AIM OF THE TASK: Scan the entries below, and for each line that includes the word "Collapse", make a copy.

(Excerpts from a dataset)
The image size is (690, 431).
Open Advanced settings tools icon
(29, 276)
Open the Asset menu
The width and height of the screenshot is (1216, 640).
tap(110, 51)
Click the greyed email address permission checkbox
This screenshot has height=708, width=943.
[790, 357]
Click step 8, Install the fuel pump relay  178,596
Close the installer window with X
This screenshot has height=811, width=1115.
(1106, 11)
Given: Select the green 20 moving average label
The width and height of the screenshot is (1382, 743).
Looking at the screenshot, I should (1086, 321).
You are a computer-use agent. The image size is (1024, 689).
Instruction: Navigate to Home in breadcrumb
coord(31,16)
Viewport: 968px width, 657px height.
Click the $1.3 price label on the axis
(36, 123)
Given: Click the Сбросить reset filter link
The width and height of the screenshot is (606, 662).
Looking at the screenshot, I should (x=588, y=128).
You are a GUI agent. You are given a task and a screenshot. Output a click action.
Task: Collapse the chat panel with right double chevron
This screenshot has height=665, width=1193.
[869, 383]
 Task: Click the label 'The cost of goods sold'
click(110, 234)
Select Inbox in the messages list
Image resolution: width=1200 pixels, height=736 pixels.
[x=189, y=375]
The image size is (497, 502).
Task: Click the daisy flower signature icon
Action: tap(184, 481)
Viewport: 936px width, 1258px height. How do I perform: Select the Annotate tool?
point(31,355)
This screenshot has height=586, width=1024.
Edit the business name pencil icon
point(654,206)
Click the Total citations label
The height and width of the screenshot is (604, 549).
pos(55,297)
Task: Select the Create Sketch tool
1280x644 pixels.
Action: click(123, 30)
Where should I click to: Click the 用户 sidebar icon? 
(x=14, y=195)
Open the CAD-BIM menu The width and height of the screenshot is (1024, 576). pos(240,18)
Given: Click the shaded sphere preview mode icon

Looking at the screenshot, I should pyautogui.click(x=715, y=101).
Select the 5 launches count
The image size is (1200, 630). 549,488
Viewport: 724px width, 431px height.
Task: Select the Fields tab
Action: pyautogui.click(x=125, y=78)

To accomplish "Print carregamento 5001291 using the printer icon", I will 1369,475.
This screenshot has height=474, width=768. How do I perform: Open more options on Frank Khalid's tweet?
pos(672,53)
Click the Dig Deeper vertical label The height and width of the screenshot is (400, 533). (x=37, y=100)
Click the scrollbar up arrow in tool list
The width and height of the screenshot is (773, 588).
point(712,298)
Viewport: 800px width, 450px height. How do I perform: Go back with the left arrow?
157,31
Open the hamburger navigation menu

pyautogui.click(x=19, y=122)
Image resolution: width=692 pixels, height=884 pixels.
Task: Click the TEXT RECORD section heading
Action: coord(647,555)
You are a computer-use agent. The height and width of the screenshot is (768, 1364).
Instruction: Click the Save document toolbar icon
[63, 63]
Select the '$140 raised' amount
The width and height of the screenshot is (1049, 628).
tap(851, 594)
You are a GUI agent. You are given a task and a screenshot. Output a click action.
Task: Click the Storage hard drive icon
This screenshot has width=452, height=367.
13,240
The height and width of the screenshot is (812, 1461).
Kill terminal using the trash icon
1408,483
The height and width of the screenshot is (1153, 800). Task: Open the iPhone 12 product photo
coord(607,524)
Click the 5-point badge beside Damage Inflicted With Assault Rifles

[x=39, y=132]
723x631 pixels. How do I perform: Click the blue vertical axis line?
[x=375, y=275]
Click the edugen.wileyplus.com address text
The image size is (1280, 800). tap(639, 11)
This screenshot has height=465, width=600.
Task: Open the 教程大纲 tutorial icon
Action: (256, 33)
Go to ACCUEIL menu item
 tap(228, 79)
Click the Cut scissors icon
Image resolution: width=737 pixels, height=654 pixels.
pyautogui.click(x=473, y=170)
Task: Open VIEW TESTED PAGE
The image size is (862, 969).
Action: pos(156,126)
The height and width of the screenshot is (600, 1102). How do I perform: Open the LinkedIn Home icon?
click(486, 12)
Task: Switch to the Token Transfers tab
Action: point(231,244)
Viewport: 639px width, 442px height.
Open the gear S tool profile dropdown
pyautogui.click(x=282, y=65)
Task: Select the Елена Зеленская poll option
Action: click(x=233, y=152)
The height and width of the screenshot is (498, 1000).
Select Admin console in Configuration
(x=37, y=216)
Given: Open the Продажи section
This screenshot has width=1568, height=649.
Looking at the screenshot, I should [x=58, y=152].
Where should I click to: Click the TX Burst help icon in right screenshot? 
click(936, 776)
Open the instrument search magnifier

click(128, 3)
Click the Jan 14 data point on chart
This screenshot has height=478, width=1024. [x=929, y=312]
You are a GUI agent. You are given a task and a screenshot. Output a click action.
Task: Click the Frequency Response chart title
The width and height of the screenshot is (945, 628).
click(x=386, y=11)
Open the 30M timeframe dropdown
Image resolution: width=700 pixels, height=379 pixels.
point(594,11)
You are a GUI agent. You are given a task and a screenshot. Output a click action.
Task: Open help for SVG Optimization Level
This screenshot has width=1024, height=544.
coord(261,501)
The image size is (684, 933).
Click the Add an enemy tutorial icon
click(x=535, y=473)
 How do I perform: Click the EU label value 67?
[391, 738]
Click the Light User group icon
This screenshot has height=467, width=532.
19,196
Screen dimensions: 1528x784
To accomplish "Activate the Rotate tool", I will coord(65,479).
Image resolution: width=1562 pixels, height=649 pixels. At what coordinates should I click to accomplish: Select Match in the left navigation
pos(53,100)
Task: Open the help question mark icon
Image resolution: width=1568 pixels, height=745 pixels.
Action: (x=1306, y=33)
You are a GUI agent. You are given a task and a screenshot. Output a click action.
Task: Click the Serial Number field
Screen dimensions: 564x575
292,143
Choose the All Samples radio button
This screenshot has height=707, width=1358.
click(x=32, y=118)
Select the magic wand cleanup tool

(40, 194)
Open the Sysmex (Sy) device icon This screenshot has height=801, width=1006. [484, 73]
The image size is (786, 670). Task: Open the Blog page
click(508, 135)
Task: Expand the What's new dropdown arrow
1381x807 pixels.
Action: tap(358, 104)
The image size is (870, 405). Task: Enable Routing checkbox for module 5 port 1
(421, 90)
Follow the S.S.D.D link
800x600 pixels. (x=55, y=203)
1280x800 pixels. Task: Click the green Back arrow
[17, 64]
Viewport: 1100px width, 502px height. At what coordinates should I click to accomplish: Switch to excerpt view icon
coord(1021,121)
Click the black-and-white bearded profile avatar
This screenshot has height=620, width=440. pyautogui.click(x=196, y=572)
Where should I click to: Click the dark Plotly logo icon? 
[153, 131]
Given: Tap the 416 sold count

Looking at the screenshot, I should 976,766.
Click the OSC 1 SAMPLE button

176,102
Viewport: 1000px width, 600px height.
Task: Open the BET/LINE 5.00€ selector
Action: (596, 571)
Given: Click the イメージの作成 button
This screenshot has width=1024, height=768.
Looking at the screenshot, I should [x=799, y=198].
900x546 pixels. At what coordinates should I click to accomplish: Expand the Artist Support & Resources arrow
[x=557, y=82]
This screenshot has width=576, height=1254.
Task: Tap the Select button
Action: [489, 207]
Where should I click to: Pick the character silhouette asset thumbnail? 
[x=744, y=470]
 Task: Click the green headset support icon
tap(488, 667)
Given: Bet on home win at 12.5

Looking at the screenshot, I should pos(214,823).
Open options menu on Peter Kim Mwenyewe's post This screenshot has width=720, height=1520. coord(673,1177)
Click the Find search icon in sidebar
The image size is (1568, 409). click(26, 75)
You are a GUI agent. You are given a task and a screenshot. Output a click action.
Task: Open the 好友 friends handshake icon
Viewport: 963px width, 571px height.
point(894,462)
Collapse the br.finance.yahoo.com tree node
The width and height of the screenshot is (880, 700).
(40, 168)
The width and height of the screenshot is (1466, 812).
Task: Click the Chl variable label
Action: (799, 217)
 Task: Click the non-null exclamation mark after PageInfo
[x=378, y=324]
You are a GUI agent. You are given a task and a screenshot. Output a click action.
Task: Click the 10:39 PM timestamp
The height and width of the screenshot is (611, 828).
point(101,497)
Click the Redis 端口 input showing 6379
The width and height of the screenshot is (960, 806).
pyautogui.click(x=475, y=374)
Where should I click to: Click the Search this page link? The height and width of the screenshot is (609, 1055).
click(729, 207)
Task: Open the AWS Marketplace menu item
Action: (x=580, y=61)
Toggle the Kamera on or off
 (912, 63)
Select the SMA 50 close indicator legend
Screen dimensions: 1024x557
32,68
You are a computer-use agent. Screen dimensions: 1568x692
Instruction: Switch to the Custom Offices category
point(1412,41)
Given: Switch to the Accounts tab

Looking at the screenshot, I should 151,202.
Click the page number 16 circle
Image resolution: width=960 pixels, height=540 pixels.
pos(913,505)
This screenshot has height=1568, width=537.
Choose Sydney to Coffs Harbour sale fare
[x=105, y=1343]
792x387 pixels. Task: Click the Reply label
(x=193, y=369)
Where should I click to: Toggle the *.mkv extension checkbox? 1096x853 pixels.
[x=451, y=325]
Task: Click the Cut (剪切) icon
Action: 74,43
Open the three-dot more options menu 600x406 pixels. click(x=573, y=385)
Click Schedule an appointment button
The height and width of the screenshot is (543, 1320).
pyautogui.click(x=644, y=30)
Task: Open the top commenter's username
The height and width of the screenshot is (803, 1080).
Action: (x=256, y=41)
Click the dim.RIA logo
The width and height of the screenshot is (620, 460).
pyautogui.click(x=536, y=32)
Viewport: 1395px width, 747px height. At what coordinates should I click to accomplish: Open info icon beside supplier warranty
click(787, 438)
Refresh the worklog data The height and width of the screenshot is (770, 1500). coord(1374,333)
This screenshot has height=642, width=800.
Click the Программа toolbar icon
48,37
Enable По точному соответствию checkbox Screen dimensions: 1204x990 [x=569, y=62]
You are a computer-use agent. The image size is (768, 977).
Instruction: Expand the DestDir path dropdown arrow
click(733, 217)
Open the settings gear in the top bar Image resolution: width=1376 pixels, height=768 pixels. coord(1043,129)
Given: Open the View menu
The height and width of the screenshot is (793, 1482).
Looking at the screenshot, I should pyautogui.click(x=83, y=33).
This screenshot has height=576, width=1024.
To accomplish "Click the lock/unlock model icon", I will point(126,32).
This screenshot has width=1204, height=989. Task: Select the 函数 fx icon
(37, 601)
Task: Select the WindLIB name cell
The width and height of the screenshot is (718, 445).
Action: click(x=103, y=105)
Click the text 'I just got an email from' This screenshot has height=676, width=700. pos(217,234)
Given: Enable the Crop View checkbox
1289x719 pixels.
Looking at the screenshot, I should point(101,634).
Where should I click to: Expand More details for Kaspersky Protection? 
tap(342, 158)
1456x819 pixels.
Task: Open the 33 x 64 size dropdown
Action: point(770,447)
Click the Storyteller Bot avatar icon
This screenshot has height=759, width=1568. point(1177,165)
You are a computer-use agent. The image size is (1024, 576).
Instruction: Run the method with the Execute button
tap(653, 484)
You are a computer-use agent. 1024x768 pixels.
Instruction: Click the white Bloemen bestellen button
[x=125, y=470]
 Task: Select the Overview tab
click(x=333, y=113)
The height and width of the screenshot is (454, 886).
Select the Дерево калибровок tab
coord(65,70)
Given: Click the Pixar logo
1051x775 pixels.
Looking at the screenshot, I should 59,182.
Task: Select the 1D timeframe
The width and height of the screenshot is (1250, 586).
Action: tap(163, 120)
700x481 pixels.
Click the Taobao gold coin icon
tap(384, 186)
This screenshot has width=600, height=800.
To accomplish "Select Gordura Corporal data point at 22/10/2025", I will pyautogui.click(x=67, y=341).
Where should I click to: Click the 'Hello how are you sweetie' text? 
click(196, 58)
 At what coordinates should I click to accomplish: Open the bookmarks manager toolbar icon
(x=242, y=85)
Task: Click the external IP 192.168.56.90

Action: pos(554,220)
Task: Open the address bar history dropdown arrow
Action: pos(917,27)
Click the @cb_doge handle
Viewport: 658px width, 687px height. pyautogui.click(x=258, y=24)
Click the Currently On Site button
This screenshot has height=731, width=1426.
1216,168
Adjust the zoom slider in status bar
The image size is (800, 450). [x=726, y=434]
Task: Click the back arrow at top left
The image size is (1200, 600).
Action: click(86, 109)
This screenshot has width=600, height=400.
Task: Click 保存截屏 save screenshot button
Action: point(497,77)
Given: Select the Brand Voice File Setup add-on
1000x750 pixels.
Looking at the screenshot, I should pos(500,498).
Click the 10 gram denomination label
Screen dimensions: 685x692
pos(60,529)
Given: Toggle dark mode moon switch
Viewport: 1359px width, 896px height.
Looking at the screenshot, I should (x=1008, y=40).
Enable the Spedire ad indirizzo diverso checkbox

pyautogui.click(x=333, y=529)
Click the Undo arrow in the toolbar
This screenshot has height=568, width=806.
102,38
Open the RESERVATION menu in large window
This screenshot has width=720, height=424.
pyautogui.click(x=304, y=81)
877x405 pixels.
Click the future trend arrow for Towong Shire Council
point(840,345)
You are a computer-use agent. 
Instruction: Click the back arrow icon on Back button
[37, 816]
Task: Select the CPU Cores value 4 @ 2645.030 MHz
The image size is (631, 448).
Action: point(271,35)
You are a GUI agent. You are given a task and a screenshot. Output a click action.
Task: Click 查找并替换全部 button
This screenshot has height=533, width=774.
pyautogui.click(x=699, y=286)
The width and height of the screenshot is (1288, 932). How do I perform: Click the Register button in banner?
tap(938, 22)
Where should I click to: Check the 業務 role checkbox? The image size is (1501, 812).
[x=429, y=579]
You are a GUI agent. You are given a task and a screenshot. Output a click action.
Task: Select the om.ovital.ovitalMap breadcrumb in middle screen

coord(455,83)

RESULT:
Task: Collapse the chat panel with right double chevron
Collapse the br.finance.yahoo.com tree node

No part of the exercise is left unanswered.